Outra polêmica em torno da empresa passa pela venda de ativos, especialmente de refinarias. O negócio foi acordado com o Conselho Administrativo de Defesa Econômica (CADE) e tem prazos para ser cumprido. O governo eleito, porém, tem indicado que não levará mais adiante essas transações. A equipe de transição pediu ao ministro de Minas e Energia, Adolfo Sachsida, que suspenda quaisquer vendas de ativos em andamento, o que foi aceito pelo ministro. Mas transações em fase final prosseguiriam, segundo fontes ouvidas.

O Valor apurou que a estatal não vai parar os negócios que estão em vias de fechamento, o chamado “closing”. A lista poderia incluir a unidade de Lubrificantes e Derivados do Nordeste (Lubnor), ativos de produção de petróleo em águas rasas e a participação da estatal na transportadora de gás TBG, também acertada com o CADE. Uma fonte acrescentou que existe resolução do Conselho Nacional de Política Energética (CNPE) segundo a qual a Petrobras tem que sair do transporte de gás. A estatal já vendeu NTS e TAG.

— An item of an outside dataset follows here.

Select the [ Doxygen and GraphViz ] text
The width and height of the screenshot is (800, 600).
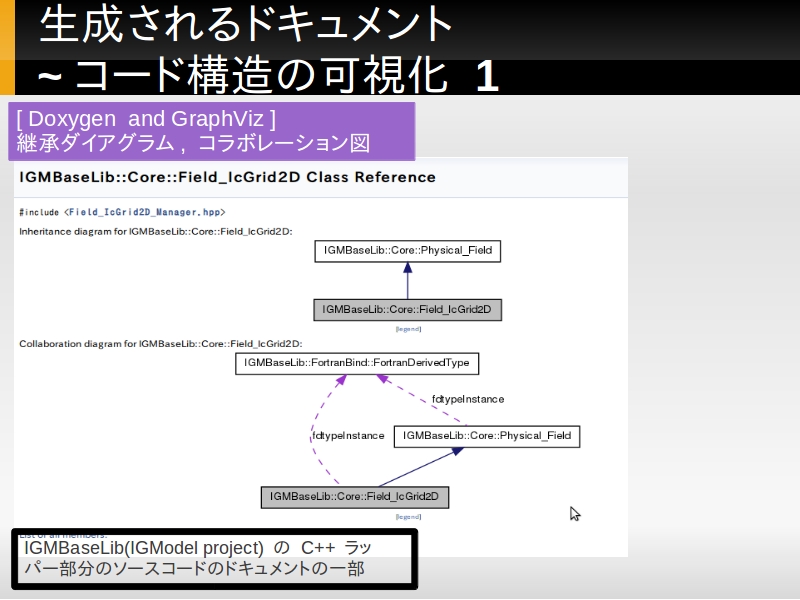(146, 118)
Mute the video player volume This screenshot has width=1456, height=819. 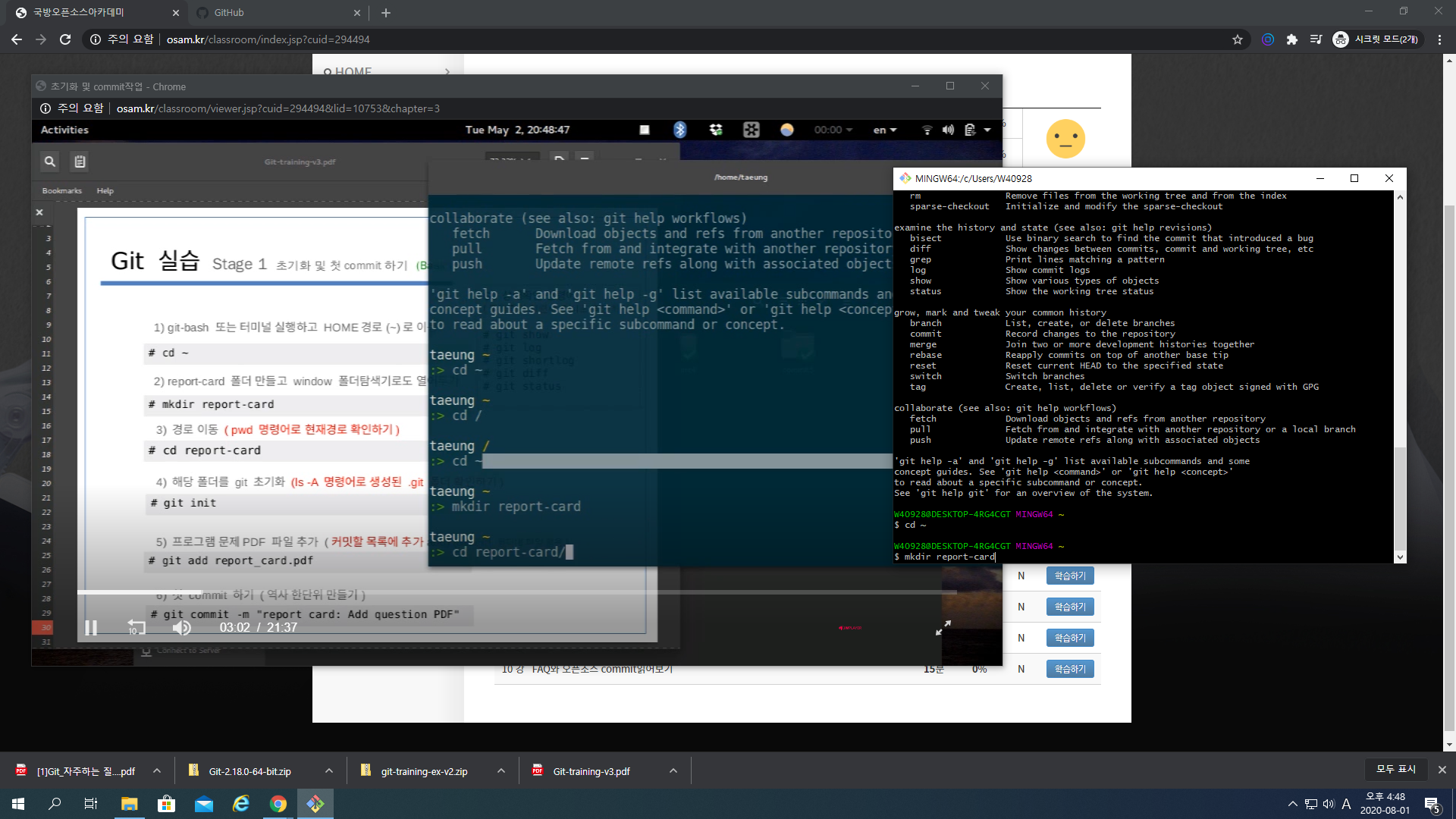(x=181, y=628)
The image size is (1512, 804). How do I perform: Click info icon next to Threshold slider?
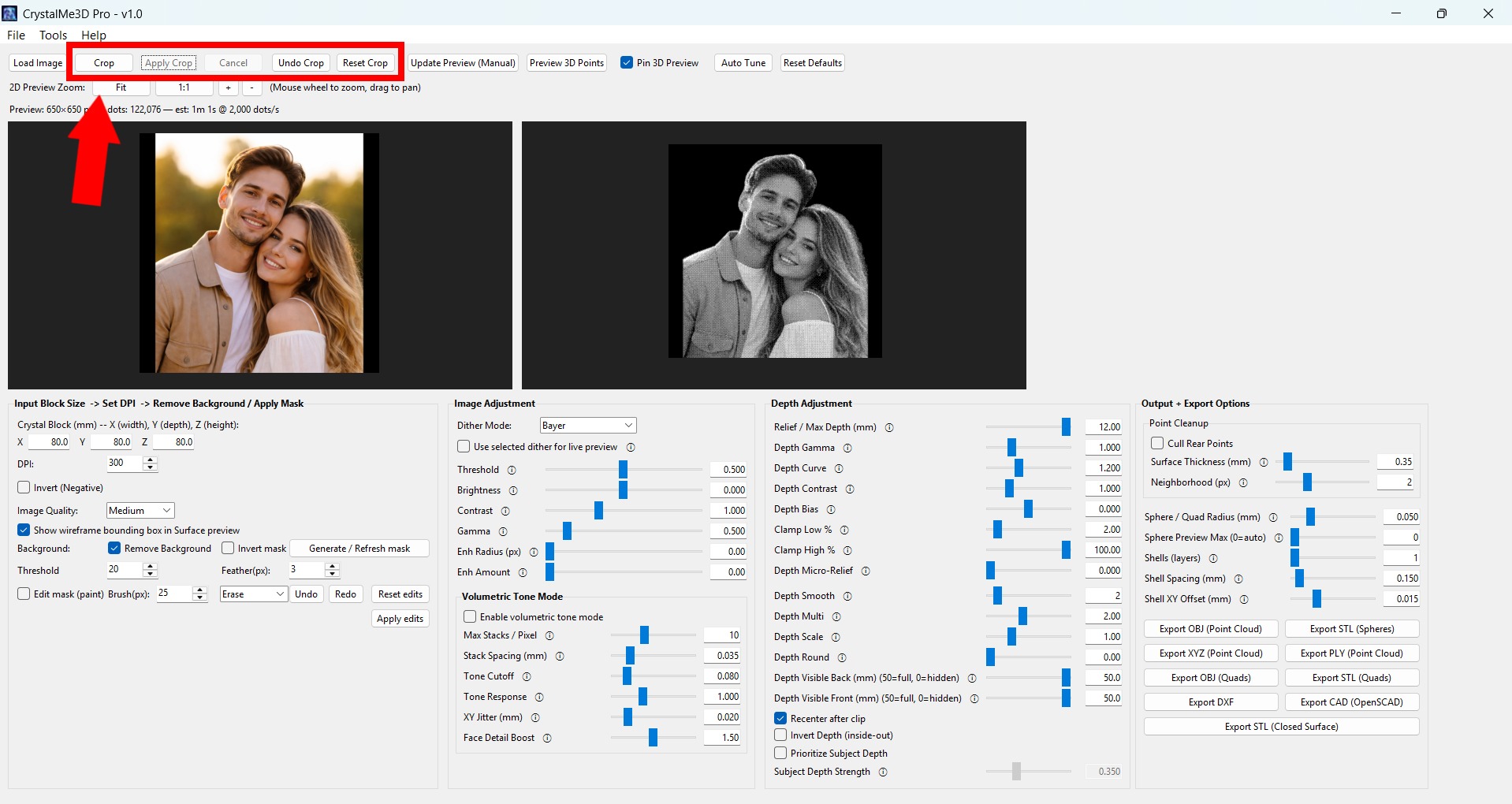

Em nota divulgada ontem pela Federação Única dos Petroleiros (FUP), o coordenador-geral da entidade, Deyvid Bacelar, que integra do grupo de trabalho (GT) de Minas e Energia da equipe de transição, afirmou que é fundamental a suspensão de todo o atual processo de privatização de unidades da Petrobras, inclusive de operações em andamento, como a refinaria Isaac Sabbá (Reman), no Amazonas, e Lubnor. A nota da FUP diz que a Petrobras corre para concluir as operações de venda dessas refinarias.

O secretário-executivo da Associação Brasileira dos Produtores Independentes de Petróleo e Gás (Abpip), Anabal Santos Jr, avalia que o novo governo não deve alterar o plano em curso de venda de campos maduros ou que estão em declínio para petroleiras de menor porte e o assunto será bem conduzido pela equipe de energia. Segundo ele, o programa é exitoso, com resultados expressivos de geração de emprego e renda, bem como na produção de petróleo e gás pelas empresas independentes e que existem outras questões que demandam mais atenção por parte da Petrobras. “Eles vão ver que são coisas diferentes”, disse Santos.

Na agenda do governo, a política de preços dos derivados de petróleo no mercado doméstico é outra questão a ser enfrentada. Fontes na Petrobras dizem que a atual política de preços da Petrobras vai passar por mudanças. Lula defendeu na campanha a adoção de uma política “abrasileirada” de preços, que dê menos peso ou não considere o mercado internacional na precificação dos combustíveis. Na terça-feira, no que pode ser considerada a primeira manifestação pública desde que passou a integrar o grupo de transição, o senador Jean-Paul Prates (PT-RN) afirmou que é o governo que deve dar as diretrizes de preços dos combustíveis, e não a Petrobras. “Eu sempre saliento isso: quem faz a política de preços, as diretrizes da política de preços, tanto dos combustíveis quanto das tarifas de eletricidade, por uma questão de política setorial, é o governo”, disse Prates. Ele é o principal cotado para presidir a Petrobras. As opiniões, entre fontes do setor, se dividem sobre se Prates seria aprovado nas instâncias internas de governança da Petrobras e se ele passaria pelo crivo da Lei das Estatais. Na terça, Mauricio Tolmasquim, que também integra o GT de energia da transição, disse a jornalistas que não há nenhuma decisão tomadasobre mudanças na política de preços de combustíveis.